CKOne, the unisex perfume, was released as a response to changes that had taken place in the social environment. When released in 1995, the product was generally considered a natural continuation to the sexual revolution. Consumers are wise to it now.

Says Shruti Kapoor, a 25 year old, "The ad that talked about moisture being equal to pleasure with two young female models sitting back to back, is riding on the cool factor of Britney and Madonna exchanging kisses. As for the webcam one, all women, not to mention parents, are now scared of small cameras being used without the subject's knowledge or consent. So there lies the inspiration!"

Sex does not always work. Brand image can actually restrict its use. Says Baxi, "Staying consistent to branding is important. Using sex to sell products which have a clean, family-oriented image violates brand trust." Nivea ads, for instance, have been known to be simple, plain and informative. Its early advertisements established the image of its consumers as clean, fresh and natural.

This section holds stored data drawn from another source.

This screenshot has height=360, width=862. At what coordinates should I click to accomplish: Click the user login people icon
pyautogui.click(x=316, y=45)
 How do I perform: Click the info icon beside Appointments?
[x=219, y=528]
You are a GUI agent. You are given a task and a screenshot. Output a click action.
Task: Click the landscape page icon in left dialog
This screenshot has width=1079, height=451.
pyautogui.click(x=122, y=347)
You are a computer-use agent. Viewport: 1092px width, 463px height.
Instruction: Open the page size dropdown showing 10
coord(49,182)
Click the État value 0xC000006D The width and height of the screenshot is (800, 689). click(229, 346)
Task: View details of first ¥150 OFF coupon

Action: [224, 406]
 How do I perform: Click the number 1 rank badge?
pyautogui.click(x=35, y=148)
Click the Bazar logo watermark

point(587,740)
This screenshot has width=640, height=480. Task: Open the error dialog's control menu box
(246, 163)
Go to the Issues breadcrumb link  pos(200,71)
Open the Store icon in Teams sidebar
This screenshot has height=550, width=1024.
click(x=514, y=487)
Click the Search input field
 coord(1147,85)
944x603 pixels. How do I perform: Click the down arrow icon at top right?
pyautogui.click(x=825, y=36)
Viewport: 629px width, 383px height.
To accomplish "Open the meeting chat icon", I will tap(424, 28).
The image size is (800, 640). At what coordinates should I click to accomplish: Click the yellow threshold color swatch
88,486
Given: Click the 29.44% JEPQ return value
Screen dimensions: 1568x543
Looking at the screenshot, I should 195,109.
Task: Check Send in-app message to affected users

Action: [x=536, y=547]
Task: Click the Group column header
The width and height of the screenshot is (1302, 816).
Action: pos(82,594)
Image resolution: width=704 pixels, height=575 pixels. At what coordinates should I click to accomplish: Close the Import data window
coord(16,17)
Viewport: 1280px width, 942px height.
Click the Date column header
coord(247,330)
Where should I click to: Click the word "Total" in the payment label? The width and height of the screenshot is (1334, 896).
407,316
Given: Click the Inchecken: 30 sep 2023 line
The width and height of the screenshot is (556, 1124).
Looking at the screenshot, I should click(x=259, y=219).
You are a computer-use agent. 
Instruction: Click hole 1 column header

In fact, in the age of overdose, sex does not sell. Cadbury's advertisements in 1980s were designed to play up the phallic shape of chocolate. However, after the 80s, Cadbury changed its image from sexy to wholesome fun.

Dove, which was known to use thin, anorexic models in its earlier campaigns, saw greater success when they started 'real women'. Estee Lauder, when introducing a new fragrance to the market in late 1998, turned around the negative feedback following Calvin Klein's advertising campaigns featuring models looking like heroin addicts. The company named its new fragrance "Happy", and presented advertisements featuring young women dancing and frolicking. By mid-1999, the fragrance reached the No. 1 spot in the women's prestige fragrance category. Happy was said to have converted the consumers of fragrances as Tommy Girl and CKOne, generally purchased by women in their 20s.

Recently, the Economist reported that the use of sex has reached a saturation point. Even agencies that specialise in striking sexual themes, such as TBWA, which invented the controversial FCUK logo for French Connection, a clothing brand, acknowledge the shift in shock value.

And last year, UK's Chartered Institute of Marketing found in a survey of 1,000 people, aged 15 and older, that only six per cent enjoyed, or were influenced by sexual images in ads.

Based on research in 14 cities around the world, including New York and London, the study has concluded that young urban consumers are tired of sexual explicitness in advertising.

Another study of young consumers by HeadlightVision concluded that they found sexually explicit advertising boring and repellent. So then, a innuendo laden ad might titillate 10 per cent of the customers but will actually alienate the rest.

Consumers, after all, should have the last word. Advertising standards agencies the world over say that the dominant theme expressed in complaints submitted by consumers concern adult-themed and suggestive advertising, particularly when it reached their children through mainstream media.

In the UAE, when a daily newspaper used up a whole page with an advertisement F_ _K, readers' complaints dotted letters to editor.

Consumers need not always be vocal, they only need to let their purses speak for them.

Says psychologist, Rachana Buxani, "Youth are known to be copycats but the ad may or may not result in sales. Point is, it is irresponsible of advertisers to put a checkmark of 'okay' when something is 'not okay.' It is actually uncool."